Cet ouvrage a connu un important succès local, à la mesure de la simplification et de l'accessibilité qu'il procurait. Il dispense les utilisateurs de tout le processus d'identification des domaines de compétences respectives et de la recherche fastidieuse des mentions d'applicabilité. Il a été distribué gratuitement aux magistrats, acheté par les avocats, notaires, étudiants et particuliers. Il est disponible sur le site de l'Université de la Polynésie française, mais pas sur le site Lexpol, le site officiel de diffusion du droit en Polynésie, en raison de sa nature doctrinale.

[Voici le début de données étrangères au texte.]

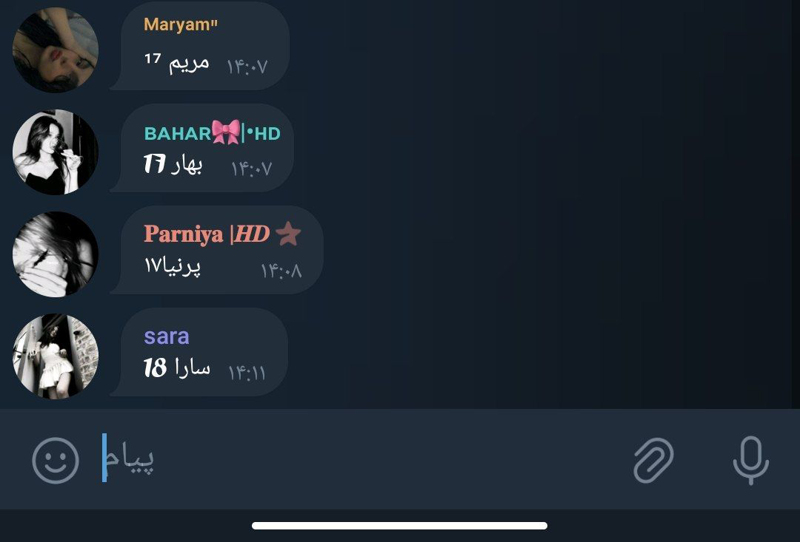
Task: Select the بهار 17 message bubble
Action: 203,148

Nous avons identifié de nombreux articles du code civil qui mériteraient d'être abrogés ou réécrits en Polynésie française, la plupart relevant de la compétence du territoire. Malheureusement, les pouvoirs publics ne se sont pas saisis de nos recherches, qui constituent pourtant la part la plus ingrate d'une éventuelle recodification. De plus, à peine avions-nous terminé ce code qu'il était déjà dépassé, le législateur national ayant adopté de nouvelles lois modifiant certains articles. Une deuxième édition a été finalisée il y a six mois, mais, faute de soutien financier, elle n'a pas été publiée. Il reste la satisfaction d'avoir fait oeuvre utile. Cet ouvrage doctrinal recense les textes du code civil applicables localement, les plus importants étant traduits en tahitien. Ils sont assortis d'exemples de jurisprudence locale et les domaines de compétences sont signalés par deux couleurs différentes. Il ne s'agit pas d'un code officiel, mais il en approche les vertus.